I was doing that thing where you act dissociative and nonchalant so that the threat disregards you. It’s important not to fully disassociate, though, or you promptly become the most vulnerable target. I was also simultaneously making brief bullets of eye contact with those around me, specifically women, so they knew we were complicit in our fear.
Because of the performance I was putting on for the shirtless man, I had been reading and re-reading the same line for several minutes. To me, this was usually a telltale sign that a book was bad. Either the sentences had confusing syntax, or I was bored and thus stuck on a line. But this book was not bad. On the contrary, I was desperate to finish the page and keep reading, but I was also desperate not to be forked.
The man eventually left, fork and all, and I allowed myself to fall into the book. In a weird way it was the perfect atmosphere to read it. The energy around me paralleled the book’s—I felt certain that the narrator could have easily been sitting beside me. What I’m getting at is, this book is the type of book that inserts you with force into its ambience, into the sticky, eerie air. It's the type of book that puts a filter on everything you see, even after taking your eyes off the page.

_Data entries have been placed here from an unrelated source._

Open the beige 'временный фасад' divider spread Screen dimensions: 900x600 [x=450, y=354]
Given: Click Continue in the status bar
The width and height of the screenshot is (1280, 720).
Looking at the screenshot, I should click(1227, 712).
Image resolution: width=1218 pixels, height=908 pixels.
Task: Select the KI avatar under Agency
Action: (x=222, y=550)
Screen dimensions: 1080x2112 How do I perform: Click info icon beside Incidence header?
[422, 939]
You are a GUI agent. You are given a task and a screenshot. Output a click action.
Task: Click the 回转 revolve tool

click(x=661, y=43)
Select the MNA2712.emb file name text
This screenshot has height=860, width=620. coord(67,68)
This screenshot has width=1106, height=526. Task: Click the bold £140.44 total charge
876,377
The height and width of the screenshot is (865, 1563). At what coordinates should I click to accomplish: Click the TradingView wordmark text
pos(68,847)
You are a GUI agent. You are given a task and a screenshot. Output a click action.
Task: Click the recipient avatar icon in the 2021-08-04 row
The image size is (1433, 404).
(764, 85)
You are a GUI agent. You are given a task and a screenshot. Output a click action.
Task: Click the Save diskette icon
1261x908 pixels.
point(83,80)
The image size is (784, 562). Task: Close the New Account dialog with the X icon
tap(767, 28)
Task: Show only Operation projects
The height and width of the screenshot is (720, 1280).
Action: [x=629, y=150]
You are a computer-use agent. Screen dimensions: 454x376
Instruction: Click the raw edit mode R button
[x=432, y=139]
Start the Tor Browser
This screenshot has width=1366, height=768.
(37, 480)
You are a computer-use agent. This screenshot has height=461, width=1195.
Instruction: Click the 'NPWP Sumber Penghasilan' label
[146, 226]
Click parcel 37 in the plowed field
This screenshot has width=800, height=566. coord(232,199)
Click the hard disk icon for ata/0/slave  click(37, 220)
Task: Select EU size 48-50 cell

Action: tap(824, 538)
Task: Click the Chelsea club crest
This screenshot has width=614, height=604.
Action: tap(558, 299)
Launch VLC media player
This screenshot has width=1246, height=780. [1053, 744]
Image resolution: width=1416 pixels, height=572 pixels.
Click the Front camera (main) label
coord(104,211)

The novel takes form in two parts. And this decision sets up its thematic heart: how we understand the roles we play in everyday life. It is a meditation on voice, agency, and performance.
Goodreads summarizes it as:
“One woman, the performance of a lifetime. Or two. A mesmerizing Mobius strip of a novel that asks who we are to the people we love. Two people meet for lunch in a Manhattan restaurant. She's an elegant and accomplished actress in rehearsals for an upcoming premiere. He's attractive, troubling, and young-young enough to be her son. Who is he to her, and who is she to him?”
Audition challenges the idea of self and performance. Using theatre as a larger metaphor for how we perform in our everyday lives. The idea of “front self” and “back self” is at the forefront of your mind as the story unravels. She examines how voice can be both revealing and withholding.
Her writing is incisive and deeply observational. It focuses on the physicality of human interaction and how each moment might be perceived in contrast to the intention behind it. In this aspect, I found the writing resembled a pleasant cocktail of Sally Rooney and Rachel Cusk—two literary geniuses that I love.
While the book baffled me in many moments, I am easily entertained by absurdity, and could not put it down. It is a character-driven novel where not much actually happens. But all the while, each minor moment was crafted so intentionally that it wound up profound nonetheless. It is rare to find a character-driven novel that is so compelling.
I started the novel at 6 pm on the bus and finished it the following morning at 10 am. 5 stars.